Shuffling a List Based On an Int List

Question

Given the code:

data Error a = Fail|Ok a
               deriving (Eq, Ord, Show)

split :: Int -> [a] -> (Error ([a],[a]))
split 0 list = Ok ([], list)
split n list
    | n < 0 = Fail
    | n > length (list) = Fail
    | otherwise = Ok (take n list, drop n list)

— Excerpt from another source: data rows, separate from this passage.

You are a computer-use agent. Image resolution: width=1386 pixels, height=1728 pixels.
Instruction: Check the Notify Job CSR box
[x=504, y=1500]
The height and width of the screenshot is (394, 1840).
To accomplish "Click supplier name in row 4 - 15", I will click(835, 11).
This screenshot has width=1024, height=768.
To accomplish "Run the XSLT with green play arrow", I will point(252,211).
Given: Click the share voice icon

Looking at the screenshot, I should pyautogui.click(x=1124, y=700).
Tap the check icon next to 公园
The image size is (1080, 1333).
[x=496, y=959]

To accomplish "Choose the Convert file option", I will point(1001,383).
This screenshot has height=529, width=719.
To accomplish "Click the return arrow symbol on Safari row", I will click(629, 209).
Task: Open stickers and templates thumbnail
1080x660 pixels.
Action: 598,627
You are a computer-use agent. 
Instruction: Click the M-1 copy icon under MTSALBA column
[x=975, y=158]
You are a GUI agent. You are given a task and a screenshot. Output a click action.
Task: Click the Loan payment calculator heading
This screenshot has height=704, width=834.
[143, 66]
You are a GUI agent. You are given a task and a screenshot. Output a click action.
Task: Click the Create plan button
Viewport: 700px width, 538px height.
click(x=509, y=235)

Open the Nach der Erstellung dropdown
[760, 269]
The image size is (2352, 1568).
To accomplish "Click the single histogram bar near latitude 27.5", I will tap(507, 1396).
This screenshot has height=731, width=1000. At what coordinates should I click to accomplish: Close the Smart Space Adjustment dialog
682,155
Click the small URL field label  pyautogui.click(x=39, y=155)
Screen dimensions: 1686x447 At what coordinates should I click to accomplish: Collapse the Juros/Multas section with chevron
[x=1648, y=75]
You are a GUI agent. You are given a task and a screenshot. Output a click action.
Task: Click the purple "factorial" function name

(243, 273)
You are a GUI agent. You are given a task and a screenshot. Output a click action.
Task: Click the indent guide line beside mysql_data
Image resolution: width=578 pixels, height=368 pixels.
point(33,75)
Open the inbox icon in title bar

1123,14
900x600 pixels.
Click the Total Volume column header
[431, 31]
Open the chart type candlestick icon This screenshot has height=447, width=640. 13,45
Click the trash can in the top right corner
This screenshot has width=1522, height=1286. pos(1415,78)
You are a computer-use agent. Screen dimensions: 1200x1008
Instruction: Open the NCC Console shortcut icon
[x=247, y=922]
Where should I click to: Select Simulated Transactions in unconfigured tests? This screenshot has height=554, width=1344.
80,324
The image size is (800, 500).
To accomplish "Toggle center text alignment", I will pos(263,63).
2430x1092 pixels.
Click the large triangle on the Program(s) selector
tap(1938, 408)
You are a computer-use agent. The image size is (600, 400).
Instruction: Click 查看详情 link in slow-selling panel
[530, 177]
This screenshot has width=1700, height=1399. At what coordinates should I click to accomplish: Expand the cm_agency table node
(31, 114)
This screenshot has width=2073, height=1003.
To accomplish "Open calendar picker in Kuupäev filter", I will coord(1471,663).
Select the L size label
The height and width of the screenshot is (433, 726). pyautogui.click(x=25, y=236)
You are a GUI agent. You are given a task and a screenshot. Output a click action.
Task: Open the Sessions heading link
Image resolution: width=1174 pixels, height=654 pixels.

interleave ::  [a] ->  [a] -> [a]
interleave list [] = list
interleave [] list = list
interleave (x:xs) (y:ys) = x : y : interleave xs ys


shuffle :: [Int] -> [a] -> Error [a]

How I write the function shuffle which will take a list of Ints, and split another list based on those ints. Examples of the int list would be intList = [20,23,24,13] where shuffle will split a list after the 20th element, interleave, split after the 23rd element, interleave, and so on.

Answer 1

I figured it out:

shuffle [] xs = Ok (xs)
shuffle (x:xs) list = case (split x list) of
                           Fail        -> Fail
                           Ok (l1, l2) -> shuffle xs (interleave l1 l2)

Answer 2

Okay, what you want is basically the following:

Given a list xs and indices [a1, a2, a3, ..], split xs at a1, interleave, split it at a2 and interleave, and so on...

Now that leaves us with two functions:

step :: Int -> [a] -> [a]
step index xs = ??? -- something with split and interleave

shuffle :: [a]
shuffle [] xs = xs
shuffle (i:indices) xs = let newList = step i xs
                         in ??? -- something with recursion

Try to write the rest of these functions on yourself.

step can easily be expressed as let (x1, x2) = split index xs in interleave x1 x2. Basically, the rest of shuffle can be written as shuffle indices newList.